L’échec de la partie « cours d’histoire », un peu plus vicieux, n’est que le corollaire de la désincarnation de ce travail d’usine en quête d’identité narrative. On ne peut pas ne pas voir comment, pour favoriser l’empathie avec le parcours de la courageuse Margaret Roberts épouse Thatcher (faite essentiellement de harangues et d’affrontements verbaux), le récit s’en tient strictement au point de vue de la protagoniste. Ce qui, dans une machinerie largement sous influence hollywoodienne, revient à détourner l’empathie en sympathie, à tremper dans l’hagiographie. C’est particulièrement perceptible dans les scènes où le personnage prend la parole, ses mots étant captés, digérés et diffusés sans discernement de la mise en scène, faisant des images de la combattante politique une vignette de propagande qui, en l’occurrence, devrait faire bondir les détracteurs de la vraie Thatcher. Mais ironiquement, c’est l’inanité du travail de la réalisatrice qui remet en quelque sorte les pendules à l’heure sur la réelle idéologie du film. Phyllida Lloyd trouve malin de recourir plusieurs fois à la caméra subjective quand l’héroïne s’entretient avec ses interlocuteurs. Entre des mains de factotum sans personnalité, l’effet est dévastateur. C’est que les images de personnages fixant la caméra, lui prodiguant leurs conseils ou lui adressant des objections, ne font que s’ajouter à l’imagerie de propagande : pas parce qu’elles orienteraient le film vers un des discours prédéfinis et désignés dans le film (celui-ci est capable de faire dire tout et son contraire sans se sentir concerné), mais parce qu’elles s’adressent au spectateur avec l’idée de l’imprégner de force de la littéralité de ce qui est dit, dût-ce être contredit dans le plan suivant. Comme lorsqu’il s’agit de représenter les égarements mentaux, la mise en scène ne connaît ici d’autre approche que l’illustration forcenée, le matraquage ; et son plus clinquant effet, la caméra subjective, n’est qu’un outil de plus à cet usage. Le cours d’histoire de La Dame de Fer, au bout du compte, n’est que ça : le spectacle martelé du martèlement, aveugle et à l’usage des aveugles.

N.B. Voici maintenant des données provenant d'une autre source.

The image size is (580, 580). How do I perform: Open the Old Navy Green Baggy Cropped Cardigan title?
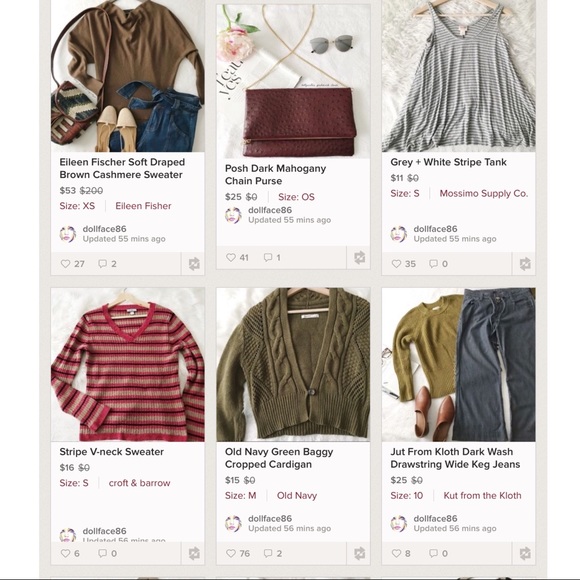click(x=279, y=458)
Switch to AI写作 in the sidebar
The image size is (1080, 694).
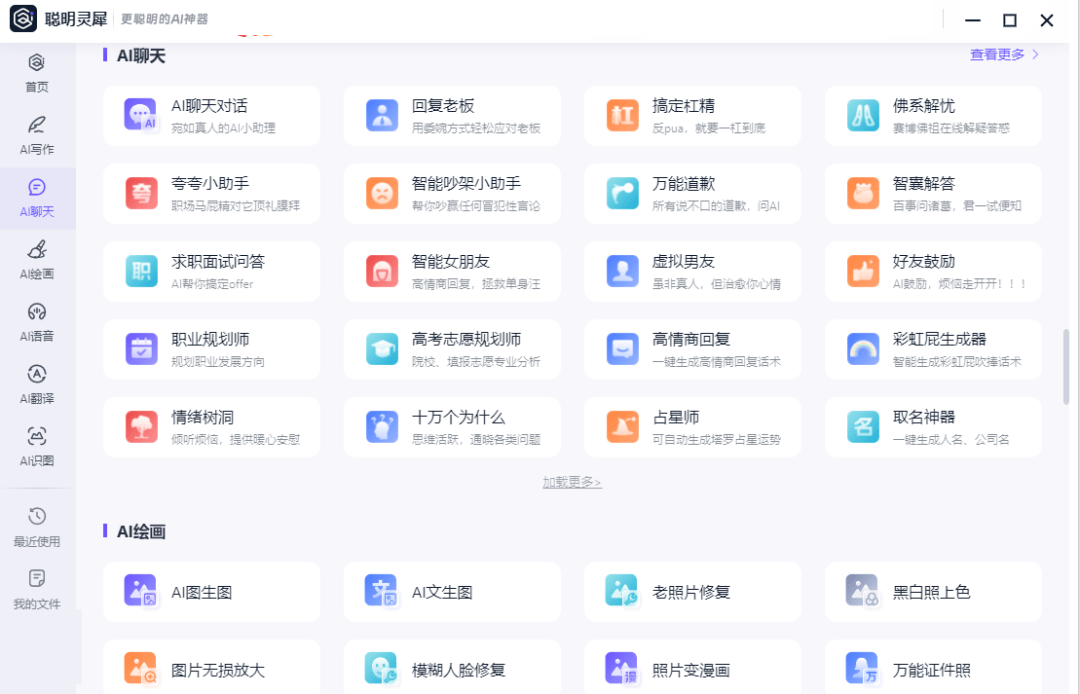[37, 135]
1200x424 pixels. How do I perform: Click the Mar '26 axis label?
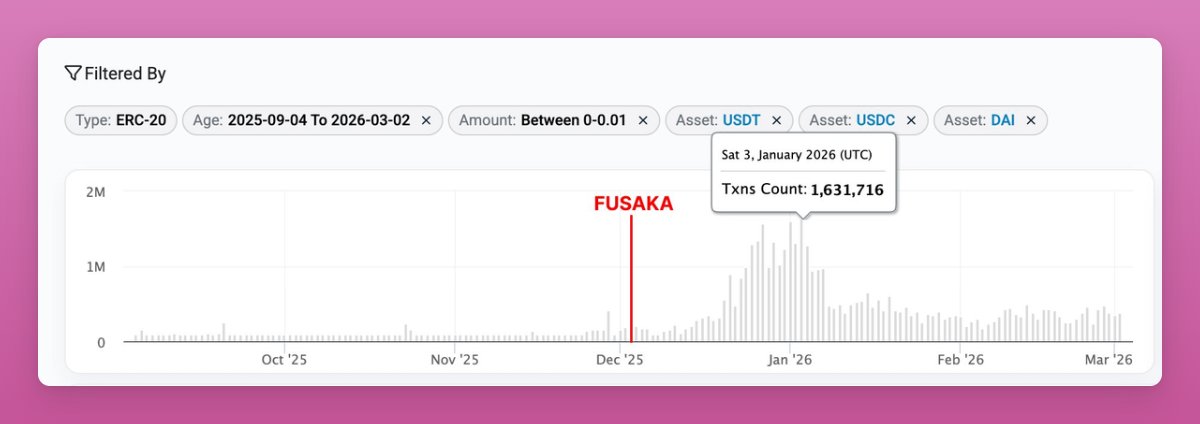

Juxtaposition de simulacres de personnages – mus comme des marionnettes – et de simulacres d’idées – mues comme des cartons à slogans – le film ne roule ni pour le parti conservateur (le protagoniste eût-il été travailliste, la différence eût été dérisoire), ni pour ses figures (elles n’existent pratiquement pas) : il ne tâche de promouvoir que sa propre faculté à vendre des images et des mots. Au vu du désastre, le produit montre surtout les signes de grosse fatigue de l’industrie qui l’a engendré : à défaut de rencontrer l’histoire, celui-ci paraîtrait même incapable de raconter une bonne histoire.